Southern Football League Premier Division
- Season: 1997–98
- Champions: Forest Green Rovers
- Promoted: Forest Green Rovers
- Relegated: Ashford Town (Kent) Sittingbourne St.Leonards Stamcroft
- Matches: 462
- Goals: 1,372 (2.97 per match)

= 1997–98 Southern Football League =

The 1997–98 Southern Football League season was the 95th in the history of the league, an English football competition.

**Source data**
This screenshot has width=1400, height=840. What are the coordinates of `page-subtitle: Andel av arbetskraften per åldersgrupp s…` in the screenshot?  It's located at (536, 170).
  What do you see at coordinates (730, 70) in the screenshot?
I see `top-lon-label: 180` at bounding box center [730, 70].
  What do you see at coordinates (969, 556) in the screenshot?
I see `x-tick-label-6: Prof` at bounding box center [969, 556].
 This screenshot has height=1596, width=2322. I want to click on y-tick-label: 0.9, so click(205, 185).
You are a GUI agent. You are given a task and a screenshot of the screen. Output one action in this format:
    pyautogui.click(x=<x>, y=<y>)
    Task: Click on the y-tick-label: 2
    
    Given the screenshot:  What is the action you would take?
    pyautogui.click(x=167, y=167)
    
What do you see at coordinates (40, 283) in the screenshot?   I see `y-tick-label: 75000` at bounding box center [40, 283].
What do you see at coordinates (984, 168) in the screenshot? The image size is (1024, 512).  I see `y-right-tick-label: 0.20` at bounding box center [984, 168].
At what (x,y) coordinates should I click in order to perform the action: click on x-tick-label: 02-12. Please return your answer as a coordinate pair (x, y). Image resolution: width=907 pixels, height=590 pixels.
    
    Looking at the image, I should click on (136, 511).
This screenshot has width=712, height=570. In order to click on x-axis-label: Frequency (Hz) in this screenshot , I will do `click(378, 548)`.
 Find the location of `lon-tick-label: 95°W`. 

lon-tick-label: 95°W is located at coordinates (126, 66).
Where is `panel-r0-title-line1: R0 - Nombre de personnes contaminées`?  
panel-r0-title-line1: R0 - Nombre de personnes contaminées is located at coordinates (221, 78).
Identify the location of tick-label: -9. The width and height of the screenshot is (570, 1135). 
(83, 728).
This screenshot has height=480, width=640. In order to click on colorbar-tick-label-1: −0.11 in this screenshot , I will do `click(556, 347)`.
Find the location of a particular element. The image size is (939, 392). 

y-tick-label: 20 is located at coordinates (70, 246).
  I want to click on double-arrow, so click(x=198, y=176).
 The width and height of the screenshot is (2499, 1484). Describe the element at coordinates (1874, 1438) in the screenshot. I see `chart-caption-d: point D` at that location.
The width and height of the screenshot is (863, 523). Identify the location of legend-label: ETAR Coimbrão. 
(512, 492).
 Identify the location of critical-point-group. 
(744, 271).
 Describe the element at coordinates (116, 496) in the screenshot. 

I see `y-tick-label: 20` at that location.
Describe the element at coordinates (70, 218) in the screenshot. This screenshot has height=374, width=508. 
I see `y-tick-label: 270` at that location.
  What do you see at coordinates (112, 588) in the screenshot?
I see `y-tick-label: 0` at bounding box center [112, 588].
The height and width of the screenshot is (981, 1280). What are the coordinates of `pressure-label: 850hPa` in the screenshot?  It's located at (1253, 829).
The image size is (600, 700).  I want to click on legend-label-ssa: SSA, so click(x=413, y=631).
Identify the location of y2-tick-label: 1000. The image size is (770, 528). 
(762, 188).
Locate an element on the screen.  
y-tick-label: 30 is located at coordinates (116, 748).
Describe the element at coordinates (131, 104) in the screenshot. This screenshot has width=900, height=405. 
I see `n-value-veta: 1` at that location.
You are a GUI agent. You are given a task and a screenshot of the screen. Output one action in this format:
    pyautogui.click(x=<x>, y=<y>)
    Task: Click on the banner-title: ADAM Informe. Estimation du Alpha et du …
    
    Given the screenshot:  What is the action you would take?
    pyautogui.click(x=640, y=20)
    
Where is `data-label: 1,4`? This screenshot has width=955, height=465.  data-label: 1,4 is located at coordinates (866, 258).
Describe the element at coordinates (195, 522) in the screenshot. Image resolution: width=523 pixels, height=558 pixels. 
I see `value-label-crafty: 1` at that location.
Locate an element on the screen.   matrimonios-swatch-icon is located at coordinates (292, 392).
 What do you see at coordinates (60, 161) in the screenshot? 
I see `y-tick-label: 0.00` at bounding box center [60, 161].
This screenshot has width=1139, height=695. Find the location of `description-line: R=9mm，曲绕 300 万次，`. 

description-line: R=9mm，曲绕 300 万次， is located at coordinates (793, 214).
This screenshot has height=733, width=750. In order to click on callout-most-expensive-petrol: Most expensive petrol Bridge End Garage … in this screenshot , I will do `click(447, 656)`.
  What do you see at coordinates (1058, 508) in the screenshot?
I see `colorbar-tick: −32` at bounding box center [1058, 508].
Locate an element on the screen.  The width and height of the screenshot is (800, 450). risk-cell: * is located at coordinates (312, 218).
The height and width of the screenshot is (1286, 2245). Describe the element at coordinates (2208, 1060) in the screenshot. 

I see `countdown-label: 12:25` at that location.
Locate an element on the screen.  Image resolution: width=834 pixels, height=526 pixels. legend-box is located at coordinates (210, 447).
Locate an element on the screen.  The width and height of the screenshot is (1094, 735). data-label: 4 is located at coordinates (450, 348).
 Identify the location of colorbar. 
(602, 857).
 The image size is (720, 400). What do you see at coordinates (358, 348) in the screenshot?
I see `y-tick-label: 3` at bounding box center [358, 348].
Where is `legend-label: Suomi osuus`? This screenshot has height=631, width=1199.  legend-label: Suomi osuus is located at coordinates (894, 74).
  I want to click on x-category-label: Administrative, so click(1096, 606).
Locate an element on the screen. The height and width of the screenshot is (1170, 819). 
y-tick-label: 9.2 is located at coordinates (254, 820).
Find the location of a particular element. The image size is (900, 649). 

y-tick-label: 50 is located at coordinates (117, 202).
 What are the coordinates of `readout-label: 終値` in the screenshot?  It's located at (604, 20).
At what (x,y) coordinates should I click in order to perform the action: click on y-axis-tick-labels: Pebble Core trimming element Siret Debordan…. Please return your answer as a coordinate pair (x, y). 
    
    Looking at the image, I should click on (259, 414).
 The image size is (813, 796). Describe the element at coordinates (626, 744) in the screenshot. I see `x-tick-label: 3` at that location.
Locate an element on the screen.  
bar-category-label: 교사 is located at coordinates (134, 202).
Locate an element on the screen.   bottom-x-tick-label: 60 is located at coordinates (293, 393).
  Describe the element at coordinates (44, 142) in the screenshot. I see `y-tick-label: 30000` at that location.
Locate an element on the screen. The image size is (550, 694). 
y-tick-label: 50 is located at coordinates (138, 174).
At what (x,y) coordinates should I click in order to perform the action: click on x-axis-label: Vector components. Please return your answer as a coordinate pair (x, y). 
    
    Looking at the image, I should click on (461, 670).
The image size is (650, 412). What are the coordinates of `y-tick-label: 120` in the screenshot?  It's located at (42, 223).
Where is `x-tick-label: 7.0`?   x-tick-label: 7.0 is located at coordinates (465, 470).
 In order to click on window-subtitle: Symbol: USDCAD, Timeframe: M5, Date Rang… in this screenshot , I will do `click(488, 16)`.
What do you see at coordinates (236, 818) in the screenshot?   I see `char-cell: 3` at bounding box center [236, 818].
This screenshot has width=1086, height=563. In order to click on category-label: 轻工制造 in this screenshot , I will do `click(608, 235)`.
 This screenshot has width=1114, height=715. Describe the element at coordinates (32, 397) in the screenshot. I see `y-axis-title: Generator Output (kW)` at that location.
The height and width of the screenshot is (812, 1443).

**What you need to do**
1. Answer these about the 1997–98 Southern Football League article:
(a) Which club were the champions?
(b) How many matches were played?
(c) Which season in the league's history was this?
2. Resume the 1997–98 Southern Football League article after its last sentence.

**Answers**
1.
(a) Forest Green Rovers
(b) 462
(c) The 95th

2.
Forest Green Rovers won the Premier Division at the first attempt and earned promotion to the Football Conference for the first time in their history. Sittingbourne, Ashford Town (Kent) and St. Leonards Stamcroft were relegated to the Midland and Southern Divisions, whilst Bromsgrove Rovers were reprieved after the Southern Division runners-up Chelmsford City were denied in promotion due to ground grading. Ilkeston Town, Grantham Town and Weymouth were promoted to the Premier Division, the former two as champions.

No clubs were relegated to level eight leagues this season, though Southern Division clubs Trowbridge Town folded and Fareham Town voluntary demoted to the Wessex League.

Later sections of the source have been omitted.